The classroom is no different. Students prefer the small comfort of quick answers over the hidden reward of understanding deeply. The pattern repeats, the habit strengthens, and by the time they reach higher grades, many believe that understanding is optional as long as results look fine.

This mindset is not entirely their fault. Adults behave the same way in workplaces, families, and even in spiritual life. We prefer instant gratification, checklists over contemplation, tools over thinking, and visible outcomes over invisible growth. The same instinct that stops a child from grappling with a hard problem is what stops many grown-ups from reflecting deeply on their own choices. The pattern is human, not academic.

It is also spiritual. The very words Dunya and Akhirah capture this truth. Dunya literally means what is near and immediate. It is also referred to in the Quran as al-Aajila (the hasty or short term). Akhirah means that which comes later, long term and hidden from sight yet promised to those who see with understanding. The entire concept of faith rests on this contrast. To believe is to prefer what is lasting over what is temporary, what is unseen over what is visible.

The Quran reminds us of this when it says: Whoever desires the harvest of the Hereafter, We increase for him his harvest, and whoever desires the harvest of this world, We give him thereof, but he has no share in the Hereafter— Ash-Shura, 42:20.

Faith, in its purest sense, is a training of perspective. It teaches us to look beyond what is immediate and to trust what is coming. The same principle that defines religious maturity also defines intellectual maturity. A believer chooses patience over haste, reflection over reaction, and meaning over momentary relief.

If only we allowed this belief to shape our thinking in everyday life, our entire approach to learning and teaching would change. The classroom would no longer be about quick results or visible scores. It would become a place where the unseen reward of understanding matters more than the visible grade on a paper.

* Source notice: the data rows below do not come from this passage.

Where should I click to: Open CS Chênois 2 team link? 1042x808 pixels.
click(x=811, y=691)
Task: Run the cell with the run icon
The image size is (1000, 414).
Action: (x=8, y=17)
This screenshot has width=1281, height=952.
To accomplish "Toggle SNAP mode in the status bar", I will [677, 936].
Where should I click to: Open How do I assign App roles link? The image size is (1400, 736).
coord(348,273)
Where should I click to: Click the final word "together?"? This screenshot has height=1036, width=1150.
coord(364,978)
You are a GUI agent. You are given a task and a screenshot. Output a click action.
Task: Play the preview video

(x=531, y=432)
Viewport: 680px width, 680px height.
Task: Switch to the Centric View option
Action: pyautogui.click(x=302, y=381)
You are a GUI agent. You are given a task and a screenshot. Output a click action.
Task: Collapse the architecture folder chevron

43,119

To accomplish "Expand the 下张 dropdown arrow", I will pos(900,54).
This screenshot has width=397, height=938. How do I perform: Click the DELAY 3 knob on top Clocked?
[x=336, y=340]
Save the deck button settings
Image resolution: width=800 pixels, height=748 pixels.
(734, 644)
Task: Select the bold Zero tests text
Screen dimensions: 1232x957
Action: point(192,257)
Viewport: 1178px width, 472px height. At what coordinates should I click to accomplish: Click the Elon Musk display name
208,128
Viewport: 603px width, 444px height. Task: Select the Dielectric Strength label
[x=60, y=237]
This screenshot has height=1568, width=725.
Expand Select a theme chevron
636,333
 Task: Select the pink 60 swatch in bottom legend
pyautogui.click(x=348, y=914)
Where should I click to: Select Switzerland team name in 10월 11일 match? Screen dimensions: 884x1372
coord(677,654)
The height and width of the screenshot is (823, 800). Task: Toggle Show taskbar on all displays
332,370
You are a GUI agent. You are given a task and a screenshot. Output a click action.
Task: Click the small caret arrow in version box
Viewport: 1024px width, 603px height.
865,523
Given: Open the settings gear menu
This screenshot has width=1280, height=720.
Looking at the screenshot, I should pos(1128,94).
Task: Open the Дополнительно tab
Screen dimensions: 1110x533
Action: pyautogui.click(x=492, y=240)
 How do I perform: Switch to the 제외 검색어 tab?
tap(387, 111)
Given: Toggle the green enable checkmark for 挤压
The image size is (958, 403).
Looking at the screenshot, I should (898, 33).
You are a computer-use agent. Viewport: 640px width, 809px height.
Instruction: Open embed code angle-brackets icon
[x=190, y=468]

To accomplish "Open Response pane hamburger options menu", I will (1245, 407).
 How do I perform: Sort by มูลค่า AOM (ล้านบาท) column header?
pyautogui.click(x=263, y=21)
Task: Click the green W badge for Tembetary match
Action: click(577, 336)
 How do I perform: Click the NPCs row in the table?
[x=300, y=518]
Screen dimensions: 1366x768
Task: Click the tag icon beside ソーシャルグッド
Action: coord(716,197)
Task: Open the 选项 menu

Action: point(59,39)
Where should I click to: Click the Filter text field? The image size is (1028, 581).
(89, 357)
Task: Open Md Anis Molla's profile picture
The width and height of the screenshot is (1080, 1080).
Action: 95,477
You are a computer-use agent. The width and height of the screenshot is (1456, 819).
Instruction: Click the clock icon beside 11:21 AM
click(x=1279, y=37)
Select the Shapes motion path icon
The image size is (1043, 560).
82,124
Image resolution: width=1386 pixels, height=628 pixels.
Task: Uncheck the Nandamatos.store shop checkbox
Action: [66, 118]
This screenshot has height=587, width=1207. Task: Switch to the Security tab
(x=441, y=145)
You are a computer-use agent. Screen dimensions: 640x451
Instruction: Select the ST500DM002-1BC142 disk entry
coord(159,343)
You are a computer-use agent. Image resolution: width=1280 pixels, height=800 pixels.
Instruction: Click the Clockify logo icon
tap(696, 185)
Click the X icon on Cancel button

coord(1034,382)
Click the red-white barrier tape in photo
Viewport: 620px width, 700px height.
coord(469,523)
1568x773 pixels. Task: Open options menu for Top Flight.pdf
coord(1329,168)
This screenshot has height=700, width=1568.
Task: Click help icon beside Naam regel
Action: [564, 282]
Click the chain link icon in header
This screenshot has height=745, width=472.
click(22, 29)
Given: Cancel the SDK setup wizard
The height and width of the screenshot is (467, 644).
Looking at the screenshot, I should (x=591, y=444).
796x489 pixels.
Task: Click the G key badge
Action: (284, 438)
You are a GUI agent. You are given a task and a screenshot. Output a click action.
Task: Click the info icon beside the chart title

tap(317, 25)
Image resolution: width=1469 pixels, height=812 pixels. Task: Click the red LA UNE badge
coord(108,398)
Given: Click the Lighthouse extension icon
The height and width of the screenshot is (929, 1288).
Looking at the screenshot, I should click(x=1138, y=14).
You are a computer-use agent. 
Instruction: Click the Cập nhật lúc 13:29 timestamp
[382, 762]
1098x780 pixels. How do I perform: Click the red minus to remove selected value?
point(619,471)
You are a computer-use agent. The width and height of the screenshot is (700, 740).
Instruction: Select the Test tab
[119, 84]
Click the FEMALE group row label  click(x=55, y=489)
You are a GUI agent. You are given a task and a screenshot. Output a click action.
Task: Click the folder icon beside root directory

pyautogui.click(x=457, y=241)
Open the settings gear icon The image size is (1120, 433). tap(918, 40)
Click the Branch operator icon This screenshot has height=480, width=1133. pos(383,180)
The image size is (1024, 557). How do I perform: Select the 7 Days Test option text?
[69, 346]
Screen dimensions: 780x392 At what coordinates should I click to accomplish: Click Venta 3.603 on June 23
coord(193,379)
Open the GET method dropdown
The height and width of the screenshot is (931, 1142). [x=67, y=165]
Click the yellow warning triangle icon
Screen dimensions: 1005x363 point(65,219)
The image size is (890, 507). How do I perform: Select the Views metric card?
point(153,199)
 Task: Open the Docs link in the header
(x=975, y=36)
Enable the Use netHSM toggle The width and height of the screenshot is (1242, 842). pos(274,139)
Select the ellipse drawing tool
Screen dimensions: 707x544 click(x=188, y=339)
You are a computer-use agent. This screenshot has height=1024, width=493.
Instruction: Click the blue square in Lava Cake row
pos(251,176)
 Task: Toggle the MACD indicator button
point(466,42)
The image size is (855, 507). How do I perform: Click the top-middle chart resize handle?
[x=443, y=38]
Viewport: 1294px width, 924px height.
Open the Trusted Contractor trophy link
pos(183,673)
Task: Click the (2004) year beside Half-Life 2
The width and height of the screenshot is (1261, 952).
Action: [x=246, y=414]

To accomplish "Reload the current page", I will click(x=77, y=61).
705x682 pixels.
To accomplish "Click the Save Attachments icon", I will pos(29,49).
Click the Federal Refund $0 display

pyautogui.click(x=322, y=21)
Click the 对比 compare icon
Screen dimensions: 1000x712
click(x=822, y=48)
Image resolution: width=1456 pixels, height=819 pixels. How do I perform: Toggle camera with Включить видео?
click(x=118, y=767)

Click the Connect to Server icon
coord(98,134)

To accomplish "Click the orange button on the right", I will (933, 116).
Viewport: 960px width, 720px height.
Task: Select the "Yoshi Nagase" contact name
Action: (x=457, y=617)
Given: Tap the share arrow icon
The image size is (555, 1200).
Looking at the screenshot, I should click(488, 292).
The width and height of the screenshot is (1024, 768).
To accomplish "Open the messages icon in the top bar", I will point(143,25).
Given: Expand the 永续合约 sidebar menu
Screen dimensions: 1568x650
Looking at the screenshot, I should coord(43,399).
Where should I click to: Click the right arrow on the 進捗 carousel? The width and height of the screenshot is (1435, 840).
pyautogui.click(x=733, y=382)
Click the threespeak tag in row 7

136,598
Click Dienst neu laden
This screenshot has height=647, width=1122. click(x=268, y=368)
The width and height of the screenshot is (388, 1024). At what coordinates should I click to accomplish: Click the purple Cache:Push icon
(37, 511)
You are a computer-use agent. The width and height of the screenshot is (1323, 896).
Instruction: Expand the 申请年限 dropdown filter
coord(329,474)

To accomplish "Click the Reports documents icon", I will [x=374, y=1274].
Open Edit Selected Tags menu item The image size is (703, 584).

When I think about it, the pattern of Dunya and Akhirah is the same pattern that governs learning. The effort of today is often unrewarded until later. The reward of clarity, the quiet confidence that comes from true understanding, belongs to those who were willing to stay with difficulty long enough for it to turn into meaning. This is how the mind matures.

Mathematics and language should be the gymnasiums of the mind. They train reasoning, patience, and structured thought. But we have treated them as subjects to be covered rather than spaces to think about. Early education should build the ability to handle complexity. Once that skill is strong, every other subject becomes lighter.

The irony is that we measure education in years, not in depth. We celebrate completion rather than comprehension. We value speed more than stillness. But learning is not a race. It is a conversation with meaning, and like all deep conversations, it takes time to unfold.

The problem is not the difficulty itself. The problem is our relationship with it. Difficulty is not an enemy; it is an invitation. A child who learns to find satisfaction in a solved problem will carry that courage for life. That child needs a teacher who is patient enough to reveal the beauty hiding inside the struggle.

When I began to see this clearly, my frustration with struggling students turned into compassion. Their hesitation was not laziness. It was the natural fear of effort that does not yet promise reward. My job was not to remove the difficulty but to make the meaning shine through it.

What we often call difficulty is simply a lack of visible meaning. Once meaning becomes clear, even the hardest task becomes manageable. The mind resists what it cannot connect, but once the connection appears, effort feels natural. That is the secret of sustained learning, not less effort, but effort guided by purpose.

As teachers, parents, and learners, we must learn to see the long view again. The short term may bring results, but the long term builds understanding. Only through understanding does effort become joy, and struggle become light.

The writer is a tech entrepreneur, and teaches out of passion.